**Problem**
Extract every line of the data below and reproduce each one without any change.

(Saved entries)
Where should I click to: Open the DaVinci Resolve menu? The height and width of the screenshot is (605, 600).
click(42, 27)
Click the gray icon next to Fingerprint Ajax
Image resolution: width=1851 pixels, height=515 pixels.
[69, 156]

**Completed exercise**
Where should I click to: Open the DaVinci Resolve menu? The height and width of the screenshot is (605, 600).
click(42, 27)
Click the gray icon next to Fingerprint Ajax
Image resolution: width=1851 pixels, height=515 pixels.
[69, 156]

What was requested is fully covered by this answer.